The ongoing lawsuit between Ripple Labs and the U.S. Securities and Exchange Commission, or SEC, continues with the regulatory body claiming that XRP token holders are targeting its members on social media platforms with allegedly false statements.
In a Thursday motion addressed to Judge Sarah Netburn in the Southern District of New York, the SEC has requested a conference to discuss quashing the motion from Ripple to subpoena the former director of the regulatory body’s division of corporation finance, William Hinman. The SEC argued that Ripple’s motion, if granted, would set a precedent for the company to be allowed “a parade of requests for the testimony of high-ranking government officials,” and interfere with U.S. government operations.

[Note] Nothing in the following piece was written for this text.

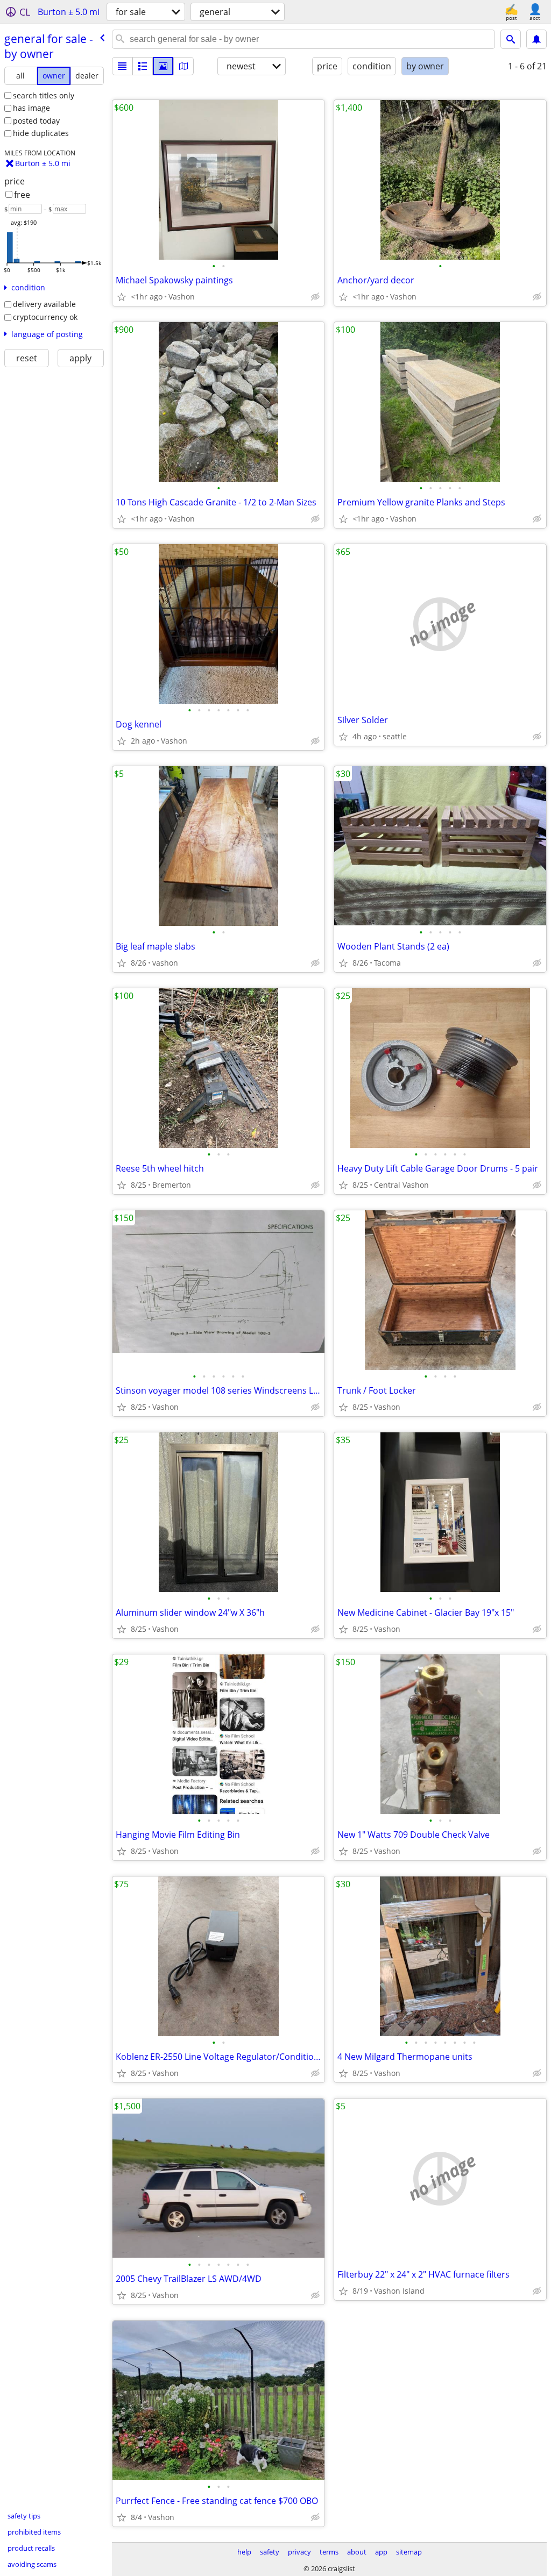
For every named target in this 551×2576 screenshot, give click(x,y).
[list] (122, 66)
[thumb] (142, 66)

“Allowing Defendants [Ripple] to depose Director Hinman would likely result in Director Hinman being served with multiple deposition subpoenas by the many other persons alleged to have violated the registration provisions of the securities laws during his tenure at the SEC,” said the motion. “Such a result would not only create significant burdens for Director Hinman, but would make other qualified individuals reluctant to serve in high-ranking roles at the SEC for fear of being embroiled in litigation for years following their terms of service.”
However, one of the SEC’s arguments in the motion against letting Ripple depose Hinman is XRP token proponents — also known as the XRP Army — allegedly using social media “to disseminate negative and false statements about members of SEC leadership,” including the former director. The commission claimed that the deposition coupled with the social media attention could deter individuals from seeking positions in public service.
The SEC filed a lawsuit against Ripple in December, alleging the firm, CEO Brad Garlinghouse and co-founder Chris Larsen had been conducting an “unregistered, ongoing digital asset securities offering” with their XRP token sales. In the aftermath of the commission’s announcement, several crypto exchanges have suspended the trading of XRP or delisted the token entirely. Garlinghouse also said in March that Ripple had agreed to “wind down” its partnership with global money transfer service MoneyGram.
Related: US isn’t prepared to regulate new industries like crypto, says Ripple CTO
In response to the SEC lawsuit, Ripple has claimed that XRP is more like Bitcoin (BTC) or Ether (ETH), both of which the regulatory body has classified as commodities rather than securities. Members of the XRP Army have also seemingly focused much of their online activity around the SEC case with Ripple, specifically mentioning Hinman.
Some of the ideas on social media pushed by XRP token holders about the SEC leadership include that members of the commission are working to make China’s economy greater than that of the United States, requests that former chairperson Jay Clayton and Hinman be investigated, and the occasional comparison of one or more members to lizard people:
So it is our friend Hinman! I can’t imagine what they may want to discuss. pic.twitter.com/2hmiId75zM
— Jungle Inc (@jungleincxrp) June 25, 2021
XRP Army members have also started an online campaign to get exchanges to relist the token amid the SEC lawsuit. In April, the price of XRP reached a yearly high of $1.78 and stayed above the $1.00 level for a month. At the time of publication, XRP is $0.63, having fallen more than 35% in the last 30 days.